Based on electroresistance (ER) measurements founded on a current induced resistivity switching (CIRS) phenomena, we establish the presence of a ‘colossal’ ER in the low temperature ferromagnetic insulating (FMI) phase exhibited by certain hole doped manganites. Notably, concomitant with the build-up of ER, is a sharp drop in the magnetoresistance (MR). This intelligibly demonstrates an effective decoupling of the mechanisms underlying ER and MR in the FMI phase. ER (CIRS) and MR were measured on single crystals of two widely different FMI manganites: La 0.82 Ca 0.18 MnO 3 and Nd 0.7 Pb 0.3 MnO 3 . The samples have Curie temperatures, T C ≈ 165 and 150 K, and the FMI state is realized for temperatures, T ≲ 100 and 130 K, respectively.
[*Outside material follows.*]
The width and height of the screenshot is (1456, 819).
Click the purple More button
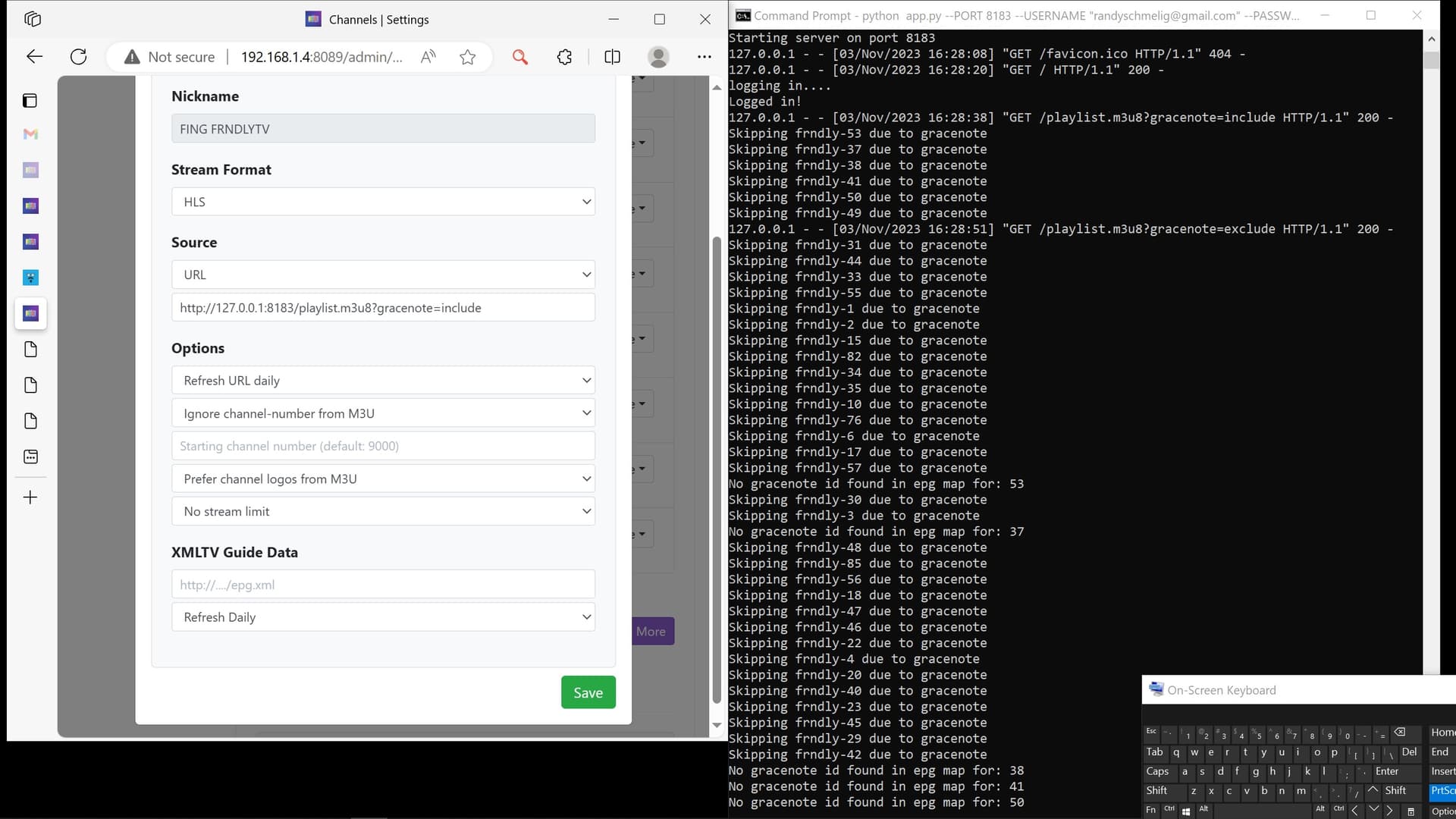pyautogui.click(x=651, y=631)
The ER, arising from a strong nonlinear dependence of resistivity ( ρ ) on current density ( j ) , attains a value ≃ 100 % in the FMI state. The severity of the nonlinear behavior of resistivity at high current densities is progressively enhanced with decreasing temperature. The MR, however, collapses ( < 20 % ) even in magnetic field, H = 14 T . Comparison with magnetotransport data on charge ordered insulating (COI) manganites reveal discernible differences in response to applied current and magnetic field. This is credible proof that the nature of the insulating state, in the FMI and COI phases, is different.